Saxophonist Bill Evans has been on the rise since his first solo release in 1984. Having performed with Miles Davis, Herbie Hancock, Dave Grusin and Mick Jagger, Evans went on to record more than a dozen albums as a leader, including the Grammy-nominated Soul Insider.
Fifty-two-year-old Bill Evans, who plays tenor, alto and baritone sax, wrote, arranged and produced all 11 tracks on Soul Insider, including the tune "Cool Eddie."
Evans' competition for this year's Grammy Award in the Best Contemporary Jazz Album category is trumpeter Russell Gunn for Ethnomusicology, Volume 2; bassist Marcus Miller for M2 (M "squared"); guitarist Mike Stern for Voices and Dennis Chambers, Tony MacAlpine, Brian Auger and Bunny Brunel for Cab 2.
The nominees for Best Jazz Instrumental Album, Individual or Group are Stefon Harris and Jacky Terrasson for Kindred; guitarist Pat Martino for Live At Yoshi's; sax veteran Sonny Rollins for This Is What I Do; Roy Haynes with Dave Holland, Roy Hargrove, Dave Kikoski and Kenny Garrett for Birds Of A Feather: A Tribute To Charlie Parker; and the Dave Holland Quintet for Not For Nuthin'.
British-born Dave Holland plays piano, guitar and cello but he's best known as a world-class bassist. He recorded with Miles Davis and Chick Corea before releasing a series of acclaimed solo albums for ECM Records. Featured on "Billows Of Rhythm" from Holland's Grammy-nominated album Not For Nothin' are Robin Eubanks on trombone, Chris Potter on sax, Steve Nelson on vibraphone, Billy Kilson on drums and Dave Holland on double-bass.

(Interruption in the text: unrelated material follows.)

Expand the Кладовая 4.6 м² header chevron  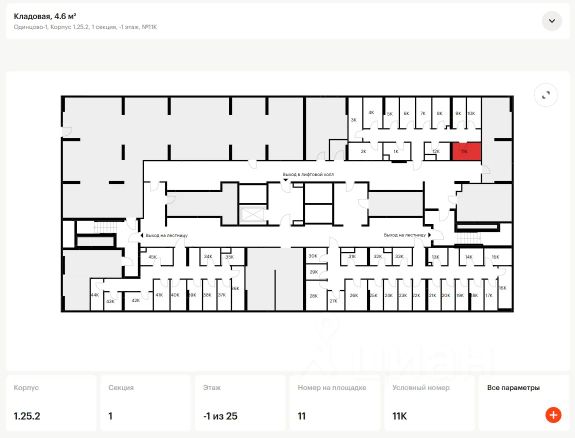pyautogui.click(x=552, y=21)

The Grammy nominees for Best Jazz Instrumental Solo are pianist Kenny Barron and violinist Regina Carter for "Fragile;" trumpeter Terence Blanchard for "Lost In A Fog;" saxophonist Michael Brecker for "Chan's Song;" vibraphonist Gary Burton for "Move;" and guitarist Pat Martino for "All Blues."
Shirley Horn, singing "The Best Is Yet To Come," is one of five contenders for Best Jazz Vocal Album You're My Thrill. The Washington, D.C. native won her first Grammy Award in 1998 for her tribute to Miles Davis called I Remember Miles. You're My Thrill earned Horn her eighth straight Grammy nomination in a category that includes singers Mose Allison, Kurt Elling, Diane Reeves and Karrin Allyson.
Trumpeter Nicholas Payton is nominated for Best Large Jazz Ensemble Album for his tribute to Louis Armstrong, Dear Louis. Like Armstrong, Payton was born in the "birthplace of jazz" New Orleans, Louisiana. The album includes new arrangements of "Satchmo's" best-known recordings, including the Armstrong favorite "Mack The Knife." Also nominated in this category, Rob McConnell Tentet, Jim McNeely Tentet, Bob Mintzer Big Band, Eliane Elias, and Bob Brookmeyer and The Danish Radio Jazz Orchestra.
The 44th Annual Grammy Awards ceremony takes place in Los Angeles, California on February 27. The telecast will be available to a worldwide audience estimated at more than 1.7 billion viewers in 175 countries.